Calculating Price of an FRA

This is in reference to the example on pg 210-11 of Schweser Book 5 (SS16, Reading 60) regarding calculating the price of an FRA. After calculating the unannualized rates for the 30 and 120-day loans, why do you then divide the unannualized 120-day value by the unannualized 30-day value?

That’s the very basics of how you get the price of a FRA

ok, but why? am trying to understand the logic behind it.

green360 Wrote: ------------------------------------------------------- > ok, but why? am trying to understand the logic > behind it. you are discounting the 90 day unannualized rate by the 30 day unannualized rate to get the present value.

So what I don’t get is that since we’re trying to calc the 90-day rate…why are we using the 120-day rate in the numerator?

tikkigod Wrote: ------------------------------------------------------- > green360 Wrote: > -------------------------------------------------- > ----- > > ok, but why? am trying to understand the logic > > behind it. > > > you are discounting the 90 day unannualized rate > by the 30 day unannualized rate to get the present > value.
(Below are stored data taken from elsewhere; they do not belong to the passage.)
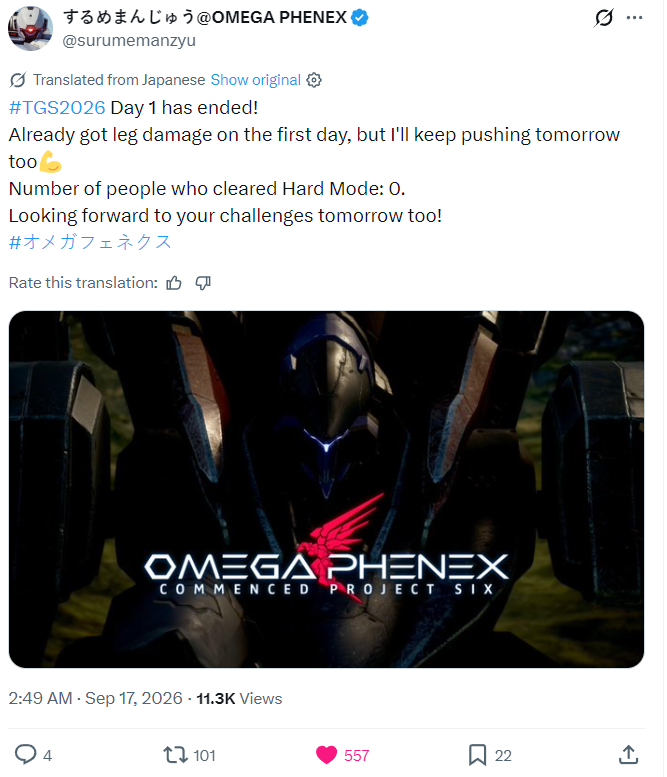The width and height of the screenshot is (667, 777).
Task: Repost using the retweet icon
Action: pos(175,755)
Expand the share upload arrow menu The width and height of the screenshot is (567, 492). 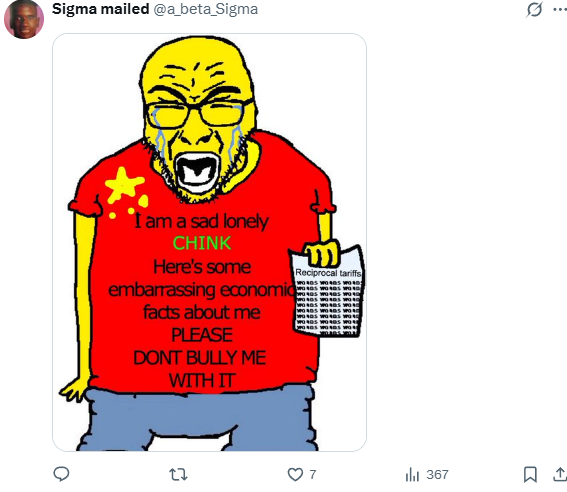pyautogui.click(x=560, y=474)
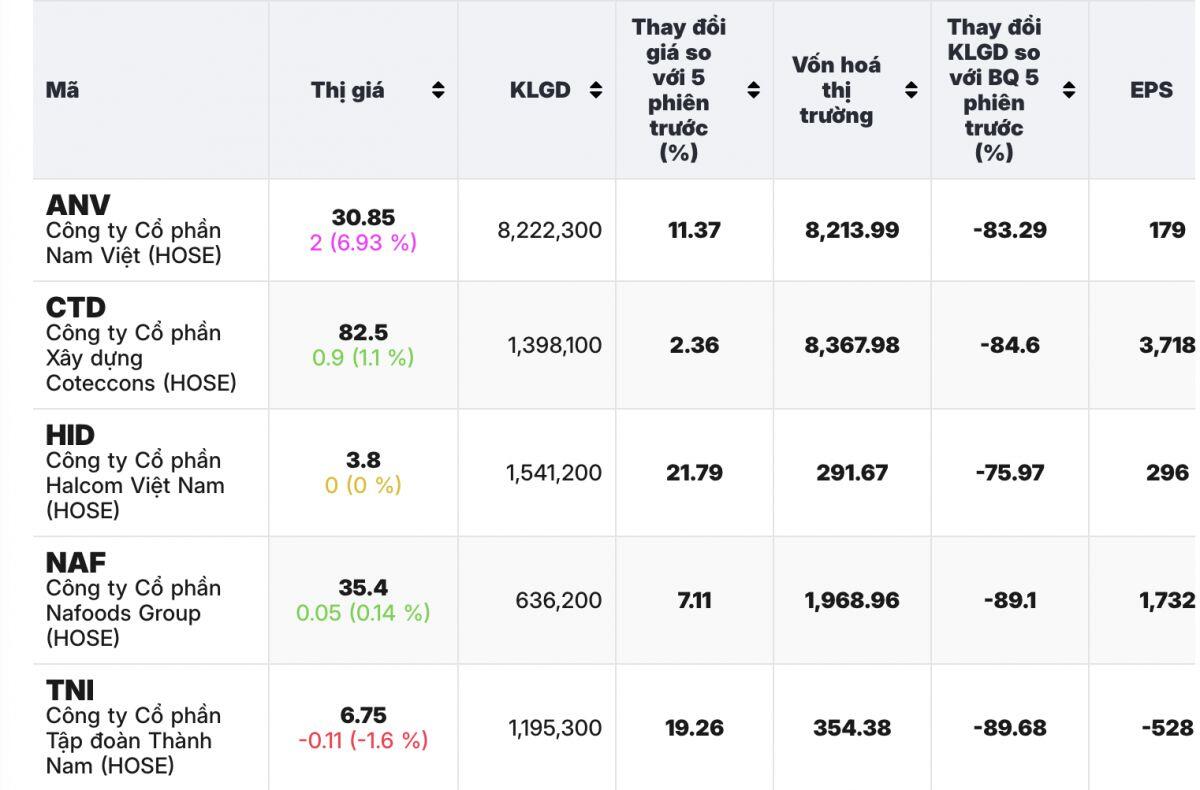
Task: Click the Vốn hoá thị trường sort arrows
Action: (911, 91)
No. Discounting 120 by 30 to get 90. The goal is to find the 90 day rate. You want to find a 90 day rate such that investing for 30 and rolling over at 90 is the same thing as investing for 12. If this doesnt hold you have arbitrage whch is no good. So to get the 90 day rate you have to discount the 120 day rate by 30 days.

the show NY Wrote: ------------------------------------------------------- > tikkigod Wrote: > -------------------------------------------------- > ----- > > green360 Wrote: > > > -------------------------------------------------- > > > ----- > > > ok, but why? am trying to understand the > logic > > > behind it. > > > > > > you are discounting the 90 day unannualized > rate > > by the 30 day unannualized rate to get the > present > > value. > > > No. Discounting 120 by 30 to get 90. The goal is > to find the 90 day rate. You want to find a 90 > day rate such that investing for 30 and rolling > over at 90 is the same thing as investing for 12. > If this doesnt hold you have arbitrage whch is no > good. So to get the 90 day rate you have to > discount the 120 day rate by 30 days. Wow! Thanks for correcting me. I should really look more closely at the underlying meanings rather than just memorizing the formulas. I think I’ll review some derivatives tonight.

no prob thats what we are here for. what i wrote above is something i learned/read on this forum about a week ago so im glad it came full circle.

This is from last year [search function is your friend], but I’m gonna REINCARNATE THIS THREAD. The above discussion, while simple, just totally helped me pull my head out of my…backside. Very illuminating as I try and tackle FRAs, etc.

i cant beleive im still on here a year later…

haha - suck it up, open the books, bash some calcs…no point hiding from it!